■ **Задание**
Продублируйте дословно часть фрагмента документа, начиная со слов «Мы, впрочем, готовы» и далее вплоть до слов «слабохарактерность и недальновидность?».

■ **Фрагмент документа**
────

Мы, впрочем, готовы согласиться даже и с тем, что народ выбрал не меньшее, а большее. Разница тут так незначительна в наших глазах, что уступка ничего не значит. Но ежели и так, то напрасно партия гг. Монталамбера и Беррье кичится пред «глупой толпой», которая при своем suffrage universel может делать только глупости. Мы знаем, что не один народ ошибся и увлекся, выбирая президента. Многие из тех, которые способны и любят поговорить на трибуне, тоже разделяли тогда эту ошибку. Сам г. Монталамбер присягнул тогда Людовику-Наполеону и в первое время очень был расположен к действиям нового правительства. Неужто и в этом виноват suffrage universel и народная глупость, а не его собственная слабохарактерность и недальновидность?

────

■ **Строки данных**
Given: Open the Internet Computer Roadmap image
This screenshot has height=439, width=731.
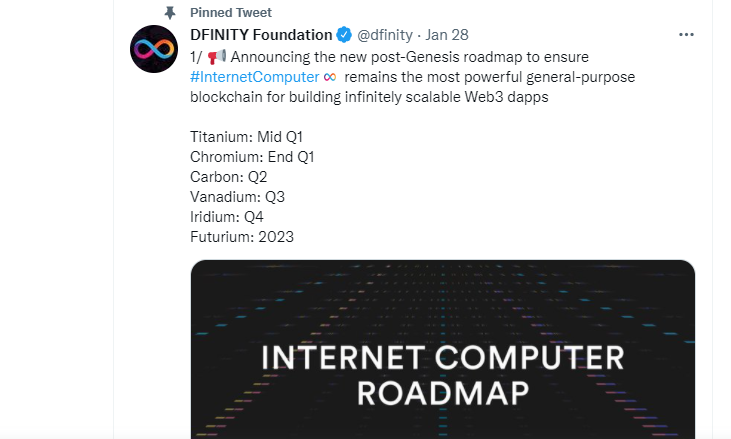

────

■ **Итоговый ответ**
Мы, впрочем, готовы согласиться даже и с тем, что народ выбрал не меньшее, а большее. Разница тут так незначительна в наших глазах, что уступка ничего не значит. Но ежели и так, то напрасно партия гг. Монталамбера и Беррье кичится пред «глупой толпой», которая при своем suffrage universel может делать только глупости. Мы знаем, что не один народ ошибся и увлекся, выбирая президента. Многие из тех, которые способны и любят поговорить на трибуне, тоже разделяли тогда эту ошибку. Сам г. Монталамбер присягнул тогда Людовику-Наполеону и в первое время очень был расположен к действиям нового правительства. Неужто и в этом виноват suffrage universel и народная глупость, а не его собственная слабохарактерность и недальновидность?